Records for locating described items:
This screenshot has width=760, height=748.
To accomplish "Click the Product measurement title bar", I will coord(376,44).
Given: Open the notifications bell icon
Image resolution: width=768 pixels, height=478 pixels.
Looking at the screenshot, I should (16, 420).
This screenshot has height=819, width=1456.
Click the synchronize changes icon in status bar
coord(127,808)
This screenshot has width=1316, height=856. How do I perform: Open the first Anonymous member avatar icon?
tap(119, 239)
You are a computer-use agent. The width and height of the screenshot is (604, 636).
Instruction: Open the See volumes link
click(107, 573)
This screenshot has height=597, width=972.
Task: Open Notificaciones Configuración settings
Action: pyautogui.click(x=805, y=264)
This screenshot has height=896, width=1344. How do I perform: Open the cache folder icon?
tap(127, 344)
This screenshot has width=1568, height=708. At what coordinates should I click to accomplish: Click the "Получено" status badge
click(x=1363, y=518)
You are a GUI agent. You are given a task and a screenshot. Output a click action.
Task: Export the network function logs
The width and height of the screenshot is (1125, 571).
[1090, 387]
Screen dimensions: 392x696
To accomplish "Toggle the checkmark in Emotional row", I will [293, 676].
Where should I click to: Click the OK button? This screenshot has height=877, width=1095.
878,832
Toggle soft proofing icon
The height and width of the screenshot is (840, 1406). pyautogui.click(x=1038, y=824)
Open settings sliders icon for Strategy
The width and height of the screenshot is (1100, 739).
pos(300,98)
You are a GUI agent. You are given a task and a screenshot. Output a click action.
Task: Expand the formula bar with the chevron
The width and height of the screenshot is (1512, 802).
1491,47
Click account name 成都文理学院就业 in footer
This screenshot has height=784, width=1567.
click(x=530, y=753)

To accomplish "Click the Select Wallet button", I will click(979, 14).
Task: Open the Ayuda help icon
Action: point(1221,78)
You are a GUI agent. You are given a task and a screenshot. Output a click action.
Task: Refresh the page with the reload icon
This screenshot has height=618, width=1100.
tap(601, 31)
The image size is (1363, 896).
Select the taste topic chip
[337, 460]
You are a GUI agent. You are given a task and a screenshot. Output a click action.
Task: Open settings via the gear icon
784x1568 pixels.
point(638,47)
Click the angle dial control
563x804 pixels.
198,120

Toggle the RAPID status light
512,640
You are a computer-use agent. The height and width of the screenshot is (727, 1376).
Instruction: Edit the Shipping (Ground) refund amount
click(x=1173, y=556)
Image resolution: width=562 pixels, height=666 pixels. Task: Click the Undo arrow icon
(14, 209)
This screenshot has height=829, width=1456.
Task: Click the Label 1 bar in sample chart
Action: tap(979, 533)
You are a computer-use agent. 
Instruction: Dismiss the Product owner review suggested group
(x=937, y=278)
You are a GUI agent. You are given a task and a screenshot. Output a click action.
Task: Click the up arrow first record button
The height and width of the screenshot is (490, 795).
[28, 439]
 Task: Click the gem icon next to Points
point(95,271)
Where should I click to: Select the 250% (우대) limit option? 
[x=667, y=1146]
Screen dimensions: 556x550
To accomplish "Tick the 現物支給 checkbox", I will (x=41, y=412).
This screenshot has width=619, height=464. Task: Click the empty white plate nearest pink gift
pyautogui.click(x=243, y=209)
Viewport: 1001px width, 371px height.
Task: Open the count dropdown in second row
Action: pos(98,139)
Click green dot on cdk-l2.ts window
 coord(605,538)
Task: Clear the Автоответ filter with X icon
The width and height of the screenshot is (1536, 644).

▶ Goal of the exercise:
Arrange every line of the records above as a Markdown table with two columns, Row and Line. Number the rows in order and leave out blank lines.

▶ In response:
| Row | Line |
|---|---|
| 1 | This screenshot has width=760, height=748. |
| 2 | To accomplish "Click the Product measurement title bar", I will coord(376,44). |
| 3 | Given: Open the notifications bell icon |
| 4 | Image resolution: width=768 pixels, height=478 pixels. |
| 5 | Looking at the screenshot, I should (16, 420). |
| 6 | This screenshot has height=819, width=1456. |
| 7 | Click the synchronize changes icon in status bar |
| 8 | coord(127,808) |
| 9 | This screenshot has width=1316, height=856. How do I perform: Open the first Anonymous member avatar icon? |
| 10 | tap(119, 239) |
| 11 | You are a computer-use agent. The width and height of the screenshot is (604, 636). |
| 12 | Instruction: Open the See volumes link |
| 13 | click(107, 573) |
| 14 | This screenshot has height=597, width=972. |
| 15 | Task: Open Notificaciones Configuración settings |
| 16 | Action: pyautogui.click(x=805, y=264) |
| 17 | This screenshot has height=896, width=1344. How do I perform: Open the cache folder icon? |
| 18 | tap(127, 344) |
| 19 | This screenshot has width=1568, height=708. At what coordinates should I click to accomplish: Click the "Получено" status badge |
| 20 | click(x=1363, y=518) |
| 21 | You are a GUI agent. You are given a task and a screenshot. Output a click action. |
| 22 | Task: Export the network function logs |
| 23 | The width and height of the screenshot is (1125, 571). |
| 24 | [1090, 387] |
| 25 | Screen dimensions: 392x696 |
| 26 | To accomplish "Toggle the checkmark in Emotional row", I will [293, 676]. |
| 27 | Where should I click to: Click the OK button? This screenshot has height=877, width=1095. |
| 28 | 878,832 |
| 29 | Toggle soft proofing icon |
| 30 | The height and width of the screenshot is (840, 1406). pyautogui.click(x=1038, y=824) |
| 31 | Open settings sliders icon for Strategy |
| 32 | The width and height of the screenshot is (1100, 739). |
| 33 | pos(300,98) |
| 34 | You are a GUI agent. You are given a task and a screenshot. Output a click action. |
| 35 | Task: Expand the formula bar with the chevron |
| 36 | The width and height of the screenshot is (1512, 802). |
| 37 | 1491,47 |
| 38 | Click account name 成都文理学院就业 in footer |
| 39 | This screenshot has height=784, width=1567. |
| 40 | click(x=530, y=753) |
| 41 | To accomplish "Click the Select Wallet button", I will click(979, 14). |
| 42 | Task: Open the Ayuda help icon |
| 43 | Action: point(1221,78) |
| 44 | You are a GUI agent. You are given a task and a screenshot. Output a click action. |
| 45 | Task: Refresh the page with the reload icon |
| 46 | This screenshot has height=618, width=1100. |
| 47 | tap(601, 31) |
| 48 | The image size is (1363, 896). |
| 49 | Select the taste topic chip |
| 50 | [337, 460] |
| 51 | You are a GUI agent. You are given a task and a screenshot. Output a click action. |
| 52 | Task: Open settings via the gear icon |
| 53 | 784x1568 pixels. |
| 54 | point(638,47) |
| 55 | Click the angle dial control |
| 56 | 563x804 pixels. |
| 57 | 198,120 |
| 58 | Toggle the RAPID status light |
| 59 | 512,640 |
| 60 | You are a computer-use agent. The height and width of the screenshot is (727, 1376). |
| 61 | Instruction: Edit the Shipping (Ground) refund amount |
| 62 | click(x=1173, y=556) |
| 63 | Image resolution: width=562 pixels, height=666 pixels. Task: Click the Undo arrow icon |
| 64 | (14, 209) |
| 65 | This screenshot has height=829, width=1456. |
| 66 | Task: Click the Label 1 bar in sample chart |
| 67 | Action: tap(979, 533) |
| 68 | You are a computer-use agent.  |
| 69 | Instruction: Dismiss the Product owner review suggested group |
| 70 | (x=937, y=278) |
| 71 | You are a GUI agent. You are given a task and a screenshot. Output a click action. |
| 72 | Task: Click the up arrow first record button |
| 73 | The height and width of the screenshot is (490, 795). |
| 74 | [28, 439] |
| 75 |  Task: Click the gem icon next to Points |
| 76 | point(95,271) |
| 77 | Where should I click to: Select the 250% (우대) limit option?  |
| 78 | [x=667, y=1146] |
| 79 | Screen dimensions: 556x550 |
| 80 | To accomplish "Tick the 現物支給 checkbox", I will (x=41, y=412). |
| 81 | This screenshot has width=619, height=464. Task: Click the empty white plate nearest pink gift |
| 82 | pyautogui.click(x=243, y=209) |
| 83 | Viewport: 1001px width, 371px height. |
| 84 | Task: Open the count dropdown in second row |
| 85 | Action: pos(98,139) |
| 86 | Click green dot on cdk-l2.ts window |
| 87 |  coord(605,538) |
| 88 | Task: Clear the Автоответ filter with X icon |
| 89 | The width and height of the screenshot is (1536, 644). |